• Page extract
*** Block opens ***
It’s hard to commiserate with Patkin, 58, an Israeli-born artist who lives and works in a sprawling space on East First Street that used to be an old vocational school and is built around an outdoor courtyard. The rooms — too many to count — flow one into the next and are decorated with hand-painted furniture and colorful glassware chandeliers. The previous night, Patkin held a reception there to celebrate “The Wandering Veil,” his solo exhibition at the Massachusetts Museum of Contemporary Art in North Adams, which is on view through September. Joseph Thompson, the director of the museum, was on hand along with other art world personalities and downtown fixtures such as Alan Cumming and Philippe Vergne, the director of the Dia Art Foundation, who just a day later was named director of the Museum of Contemporary Art, Los Angeles.
This story first appeared in the January 29, 2014 issue of WWD. Subscribe Today.
Originated at the Tel Aviv Museum and the Open Museum at the Tefen Industrial Park in the hills of the Western Galilee, “The Wandering Veil” consists of a series of paintings in ink on pleated tulle curtains. The centerpiece of the show is a group of mural-size paintings called “Veiled Threats,” which were inspired by poems about memory, love, loss and exile by his close friend, the late Kashmiri-American poet Agha Shahid Ali.
“The Jew and the Muslim,” Patkin says. “We were both incredible snobs about our craft.”
Patkin collaborated with Shahid on the series from 1999 until the poet’s death from brain cancer in 2001. When Shahid learned he had three months to live, he called Patkin to assure him that he would finish the poems. “He wrote a masterpiece in the format of Dante’s canzone,” Patkin says. “When he wrote it, he was legally blind. Coming from one country to another, I always felt I had to explain myself.” Not with Shahid. In the exhibit, Shahid’s poems are attached to clipboards rather than on the walls, so visitors can sit down and read them at their leisure. “It feels more intimate,” Patkin says.
The artist calls the early Aughts his “years of calamities.” In addition to Shahid, Patkin’s father died, as did his friend and art dealer Holly Solomon because of complications from cancer. Once a lively fixture on the art world circuit, he lost interest in the game. “I was very introspective and very existential,” Patkin says. “When you lose so many people in such a short period of time, that’s what happens.” Patkin never stopped working, but he worked for himself, in the comfort of his secluded home. “It was good to have that time alone,” he says.
*** Block closes ***
(Extracted records)
*** Block opens ***
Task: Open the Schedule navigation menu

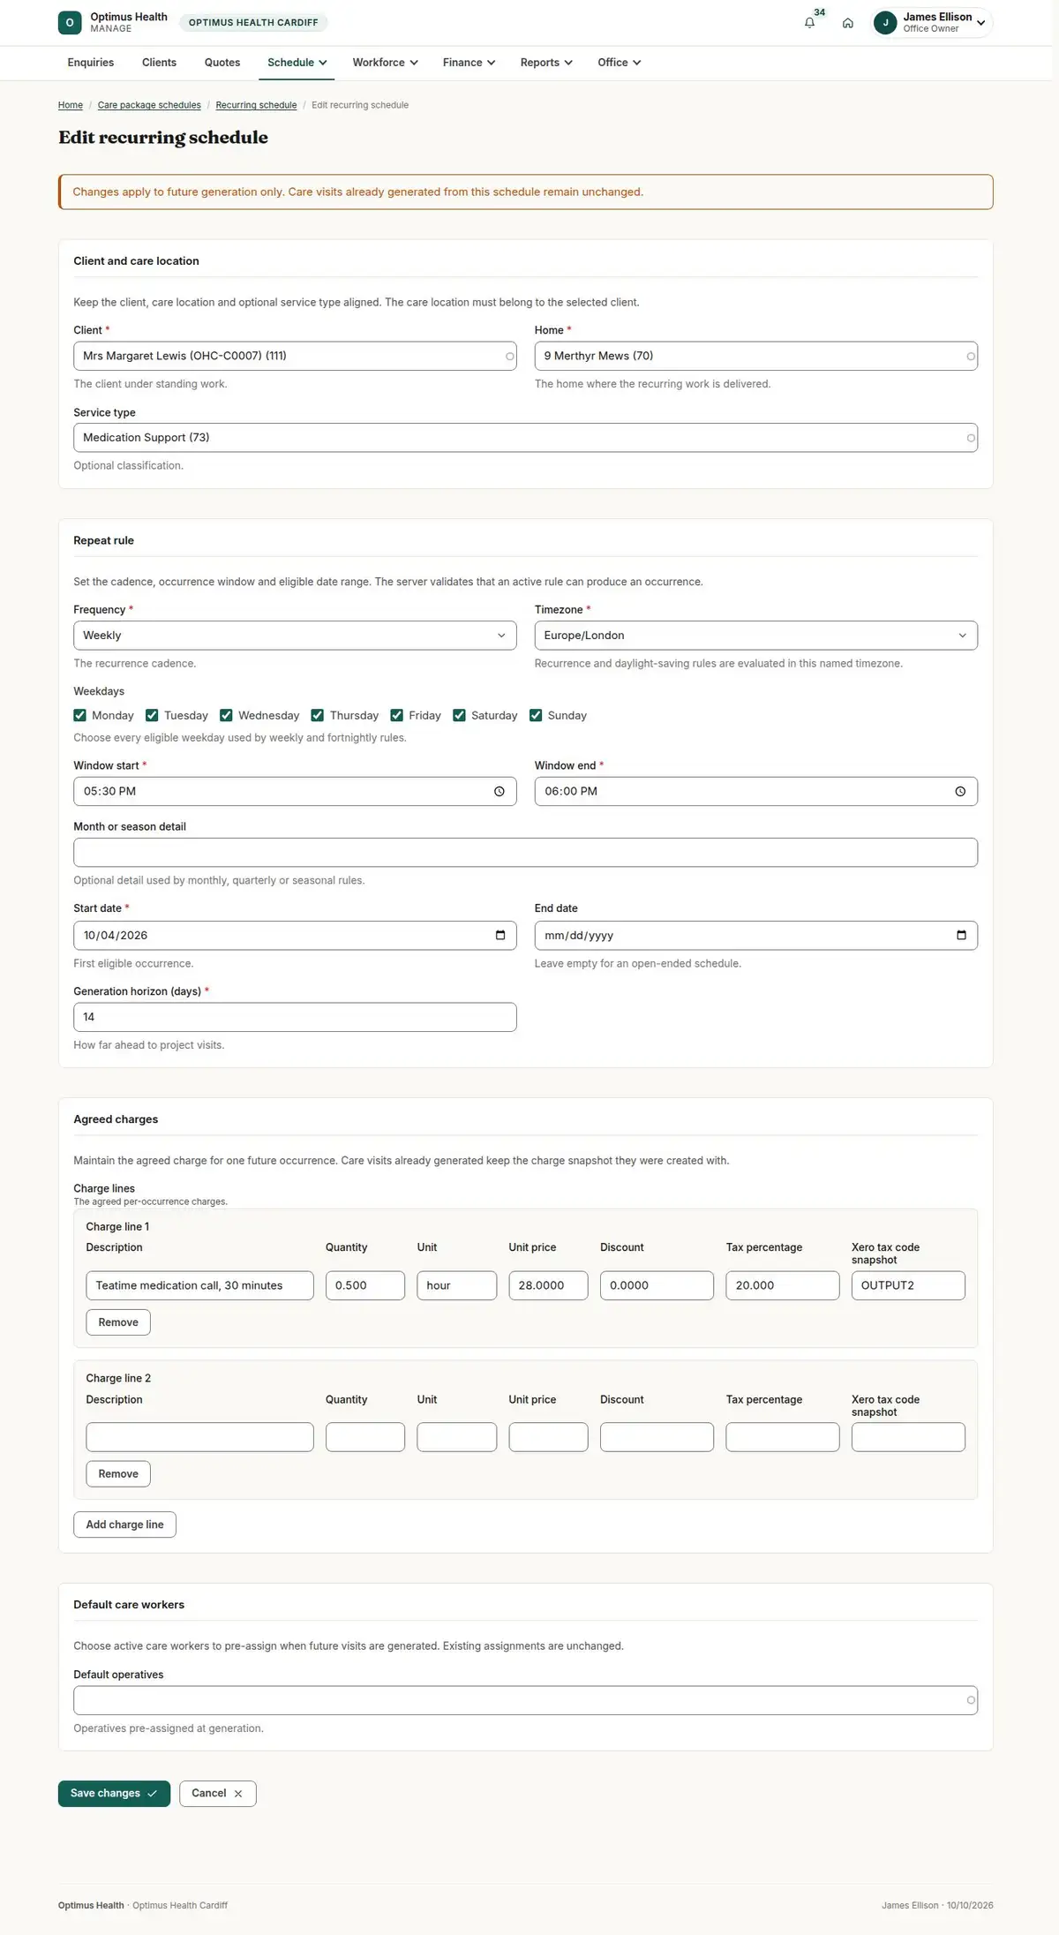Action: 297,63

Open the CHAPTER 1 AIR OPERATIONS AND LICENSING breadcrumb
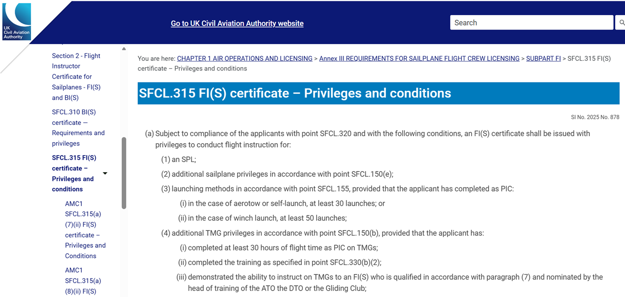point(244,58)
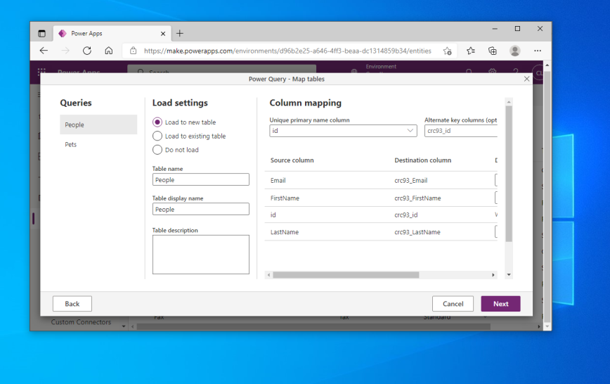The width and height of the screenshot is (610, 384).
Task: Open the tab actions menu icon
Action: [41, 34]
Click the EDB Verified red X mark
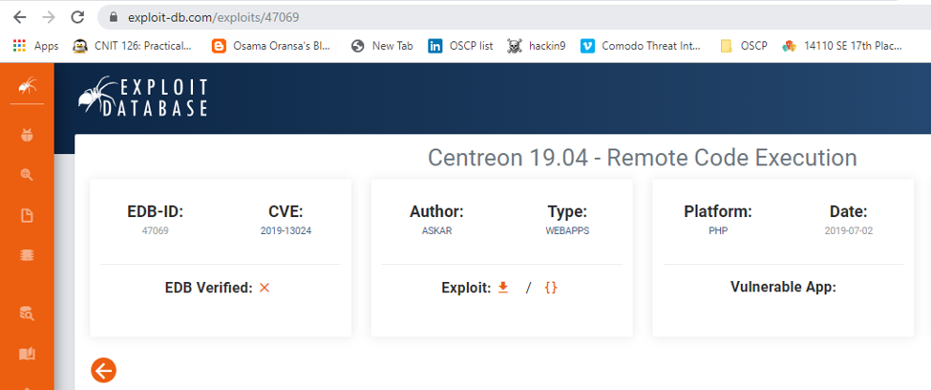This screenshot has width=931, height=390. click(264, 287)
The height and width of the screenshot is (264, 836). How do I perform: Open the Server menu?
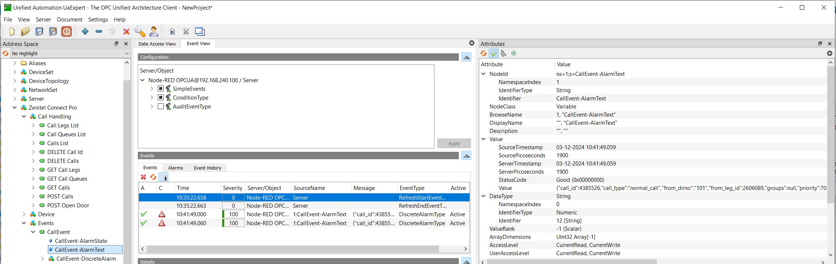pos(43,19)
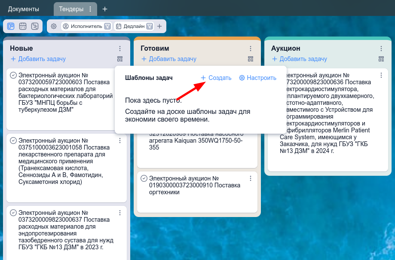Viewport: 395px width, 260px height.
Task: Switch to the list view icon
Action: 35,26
*** Block closes ***
*** Block opens ***
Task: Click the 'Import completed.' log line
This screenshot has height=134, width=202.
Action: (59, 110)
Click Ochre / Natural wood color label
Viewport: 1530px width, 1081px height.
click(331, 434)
*** Block closes ***
• Tasks
(1) According to the profile of the artist Patkin, are the following statements correct? (a) "The Wandering Veil" is on view at the Massachusetts Museum of Contemporary Art through September. (b) Shahid's poems hang on the walls of the exhibit. (c) Patkin stopped working after losing several people in the early Aughts. Answer each with yes or no and quote the words of the profile that decide it.
(2) In the Patkin profile, during what period did Patkin and Shahid collaborate on the series?
(3) Pick up the Patkin profile after its final sentence and write the next paragraph in the same voice.

• Task-by-task results
(1)
(a) Yes: "which is on view through September."
(b) No: "Shahid’s poems are attached to clipboards rather than on the walls."
(c) No: "Patkin never stopped working, but he worked for himself."

(2) From 1999 until Shahid's death from brain cancer in 2001.

(3)
The artist uses a variety of materials for his work. Tulle, which is called “bridal illusion,” or simply illusion in the fashion industry, “became a metaphor for the canvas,” he says. “I always want to invent something that I couldn’t find. My true medium is telling stories and the materials are characters as much as the actual stories are all characters. When you’re surprising yourself or the viewer with something you haven’t seen before or an unpredictible combination, it stops you in your tracks.”
A set of Sèvres porcelain became the medium for a work about extinction. Patkin used egg cups sized for the eggs of three extinct birds to represent the lost American species. “We know the date the last one died because they all died in captivity,” he says.
An earlier series, “The Black Paintings,” which was part of the 1987 Whitney Biennial, featured ink images on hanging, pleated Neoprene — a beautiful rubber curtain. Now they’re in the collection of the Museum of Modern Art in New York. One of the paintings, “The Fall,” shows a naked Eve — Christy Turlington, who modeled for the artist — preparing for her exile from the Garden of Eden as fashion editors are handing her their finest threads. “Everything in the fall landscape is prêt-à-porter, including the uprooted trees and the sky,” Patkin says.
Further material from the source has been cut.